(Stored data entries)
== Segment start ==

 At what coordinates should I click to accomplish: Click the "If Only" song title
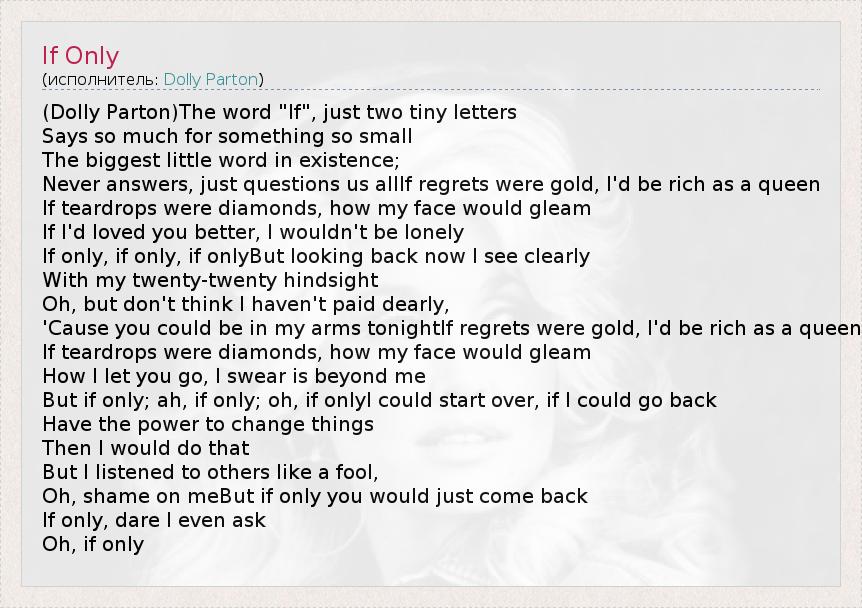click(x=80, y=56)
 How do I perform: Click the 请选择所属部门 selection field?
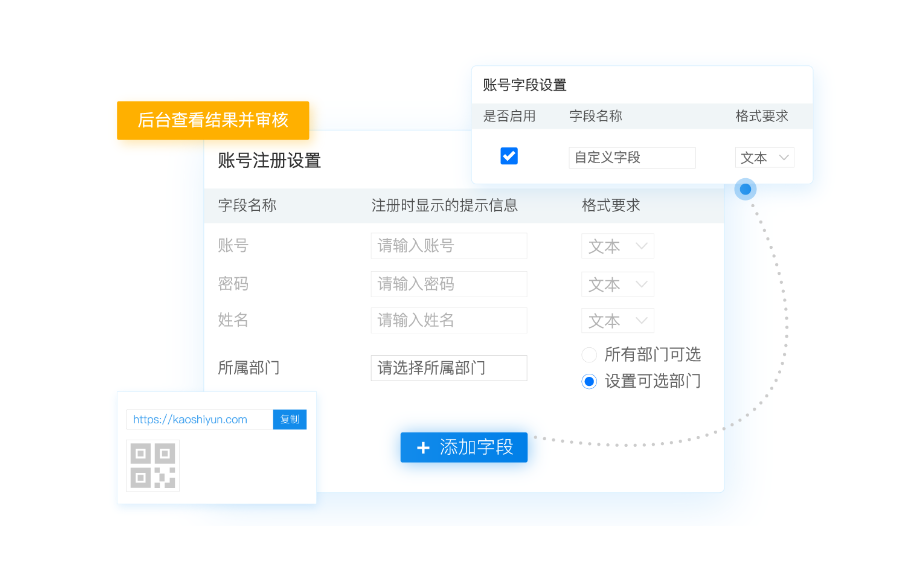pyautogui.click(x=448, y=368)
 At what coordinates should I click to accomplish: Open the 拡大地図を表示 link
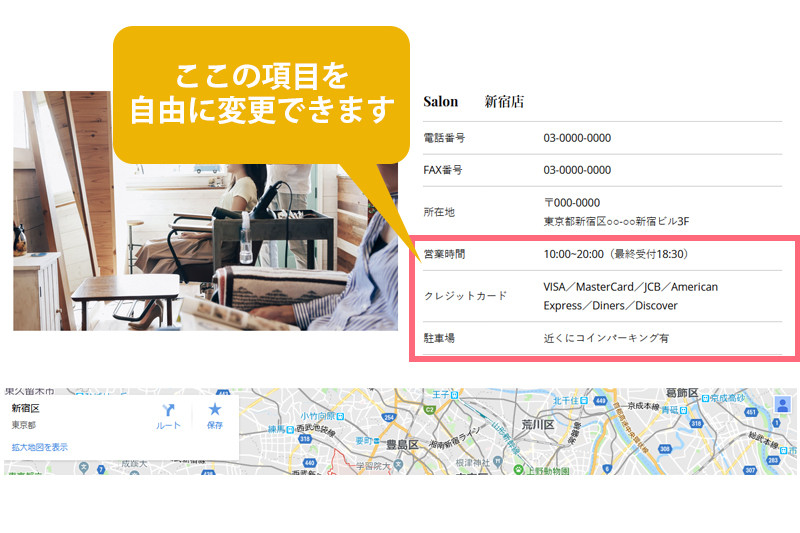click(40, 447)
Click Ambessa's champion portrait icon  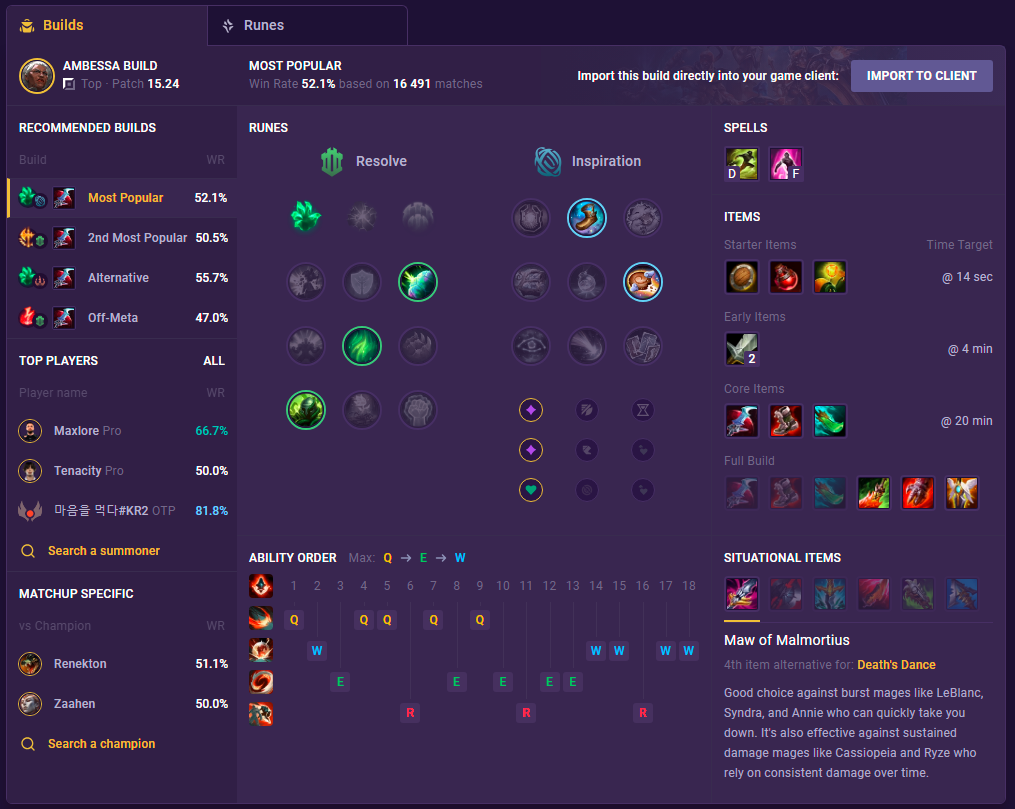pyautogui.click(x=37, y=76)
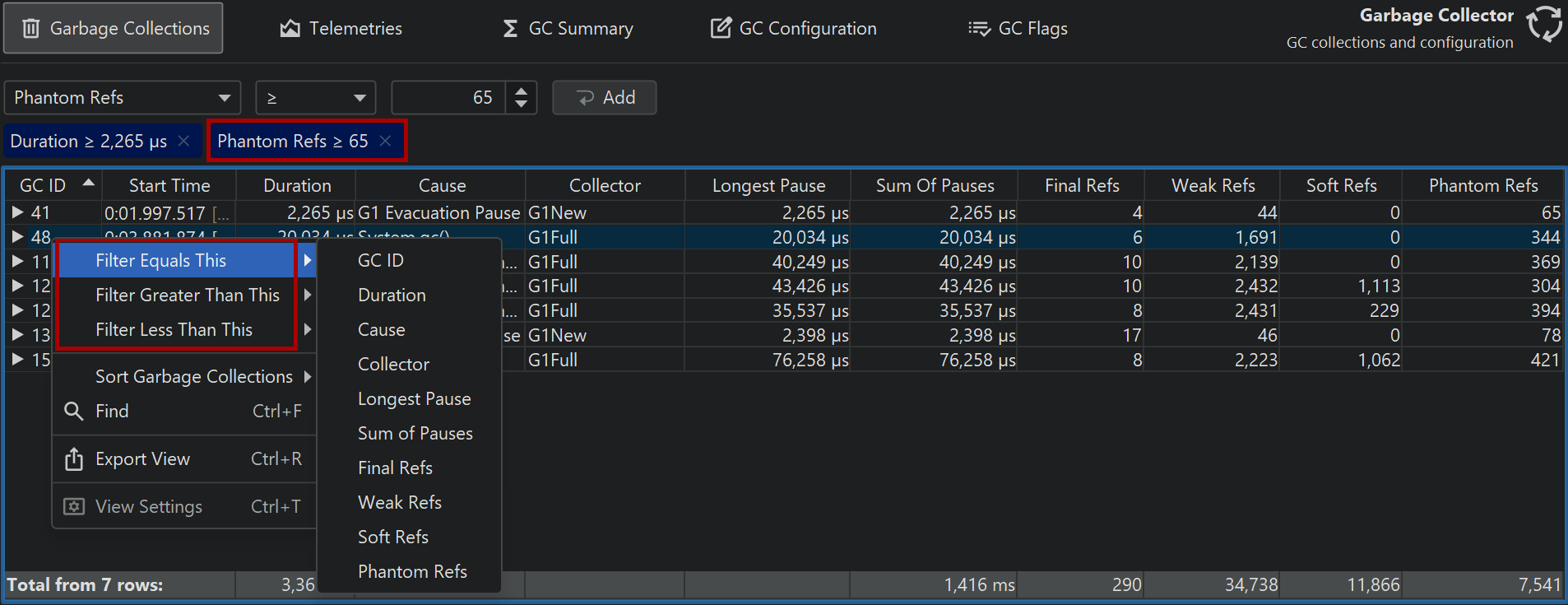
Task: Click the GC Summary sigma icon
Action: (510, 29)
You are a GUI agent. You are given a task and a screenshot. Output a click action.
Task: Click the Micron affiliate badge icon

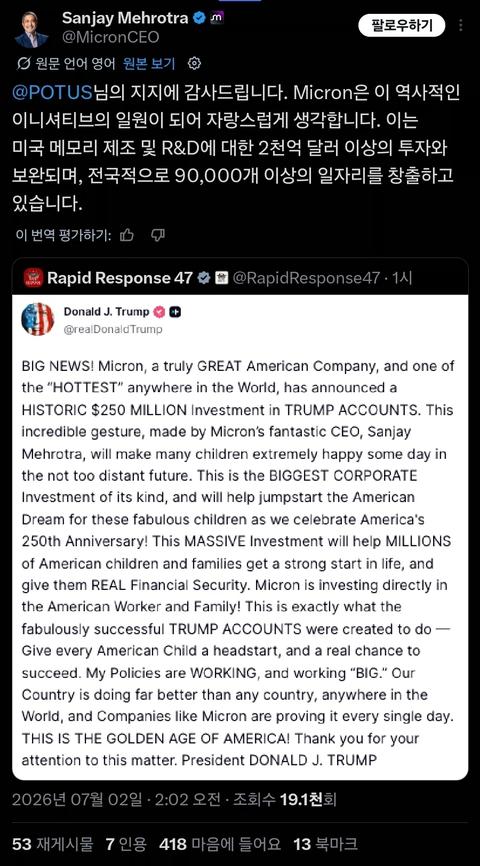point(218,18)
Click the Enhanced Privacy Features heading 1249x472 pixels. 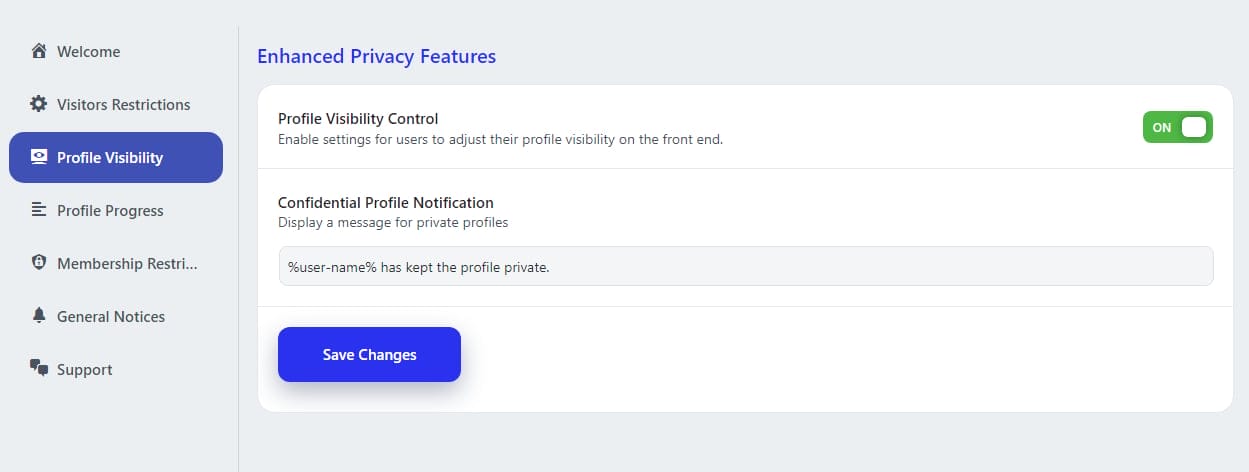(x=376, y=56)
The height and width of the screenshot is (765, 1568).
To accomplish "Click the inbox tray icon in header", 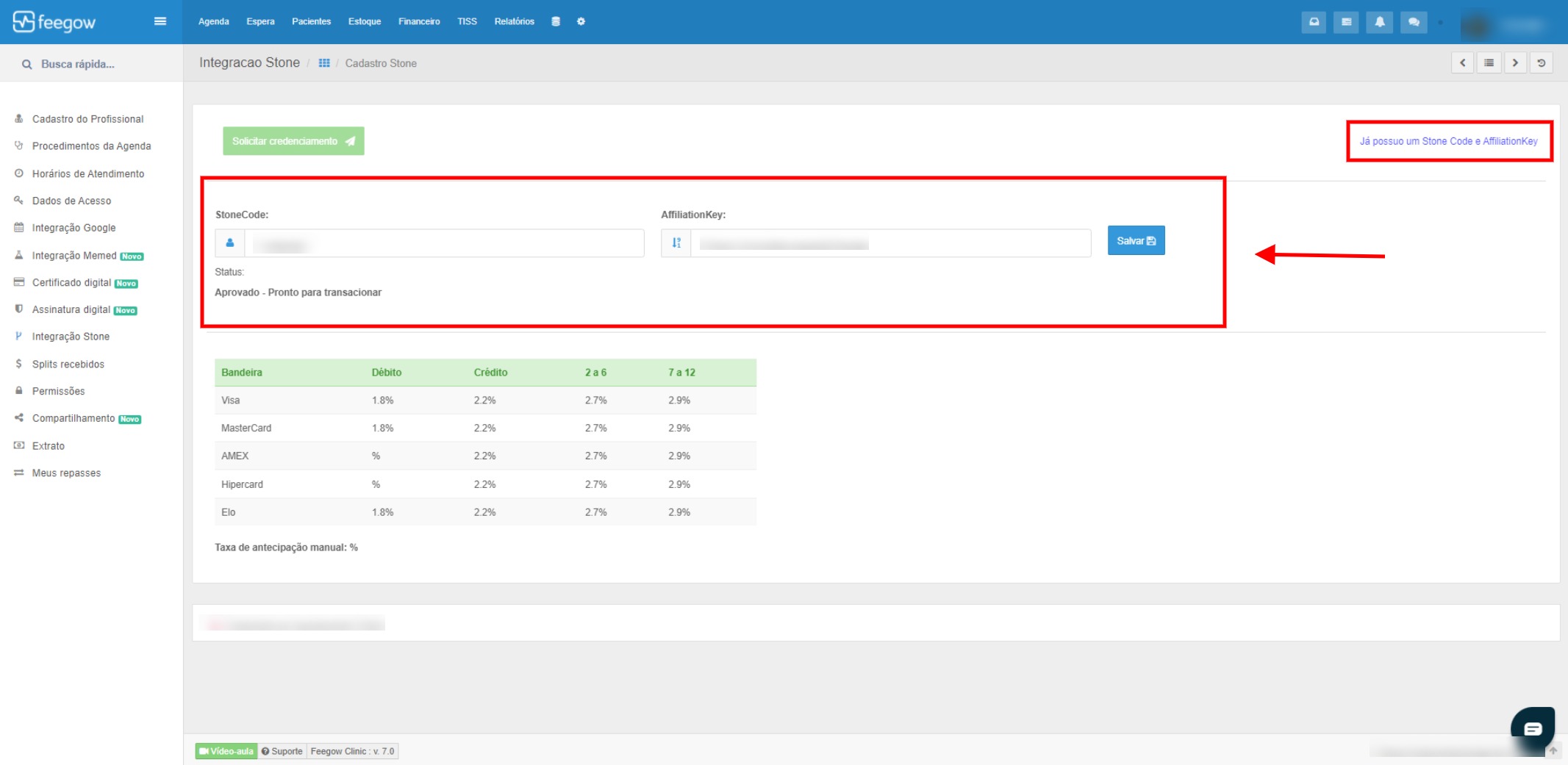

== Segment end ==

Problem — In the data above, each line holding "screenshot" is to be found and copied.

Exercise result —
You are a GUI agent. You are given a task and a screenshot. Output a click action.
The height and width of the screenshot is (765, 1568).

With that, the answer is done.